Ante la inocultable debacle de la producción urbana y rural, en destrucción desde 1990, el gobierno y su panda neoliberal, que “tira línea” recitando el catecismo del FMI, ofrecen como “solución” más paños de agua tibia y aumentar las venenosas dosis del Consenso de Washington y de los TLC, que solo les sirven a las trasnacionales, los banqueros y los intermediarios nativos, y que en cuanto a qué producir en el territorio nacional todo lo reducen a que florezca la peor de las minerías, depredadora del medio ambiente y con malas condiciones laborales, que genera poco empleo y paga escasos impuestos y regalías, con un añadido negativo en extremo. La gran minería no la plantean para sumarles a la industria y al agro, sino para sustituirlos, pretensión que no puede cumplirse y que nos condena al atraso y la pobreza.

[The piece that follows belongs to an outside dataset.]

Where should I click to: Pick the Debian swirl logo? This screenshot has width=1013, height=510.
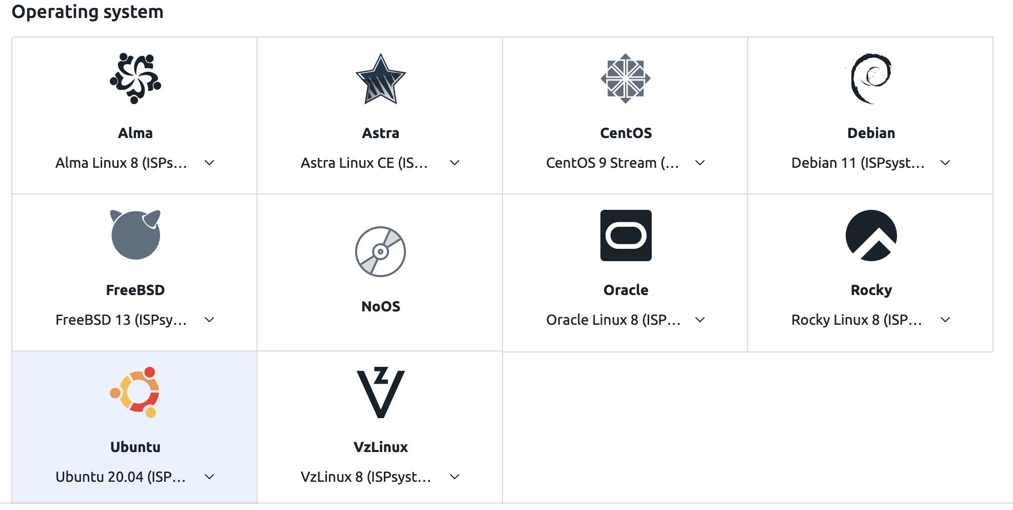871,79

En una campaña presidencial, Bill Clinton espetó: “Es la economía, estúpido”, para resaltar que ese era el centro del debate, énfasis que, traído aquí y ahora, reza: es el modelo económico neoliberal, estúpido. Solo por ignorancia, bobería o viveza se les puede exigir a los cafeteros ser competitivos con una revaluación del 40 por ciento, empeorada por insumos caros, crédito escaso y costoso, vías pésimas e importación de café. E igual vale para el resto del agro y la industria, también condenados a desaparecer por la sola revaluación, según Stiglitz lo explicó en Bogotá. Cómo cobra de vigencia la idea de un presidente de la junta directiva de la Andi (1989) –cuando era la organización de los industriales–, quien dijo que la competencia a escala global no es entre los individuos ni entre las empresas, sino entre las naciones, naciones completas.
La práctica, que pulveriza falacias, demostró que la globalización neoliberal no la diseñaron los neutrales en la competencia internacional sino los imperios, con el objetivo de resolver sus problemas con el sacrificio de países como Colombia. El caso de la revaluación constituye otra prueba de lo leonino del libre comercio. Porque además de que le arrebata al país los instrumentos para enfrentarla, esta –la revaluación actual– tiene como primera causa la decisión de Estados Unidos y de las demás potencias de devaluar sus monedas, para ganar competitividad, con la consecuente revaluación del peso colombiano, que nos hace imposible competir. Y a pesar de que dichas devaluaciones defensivas ya se convirtieron en una guerra abierta de divisas, Santos y su grupito no dicen ni hacen nada al respecto, mientras desaparece la producción agraria e industrial del país. Es esta una de las políticas que deben ser derrotadas por la más amplia convergencia nacional.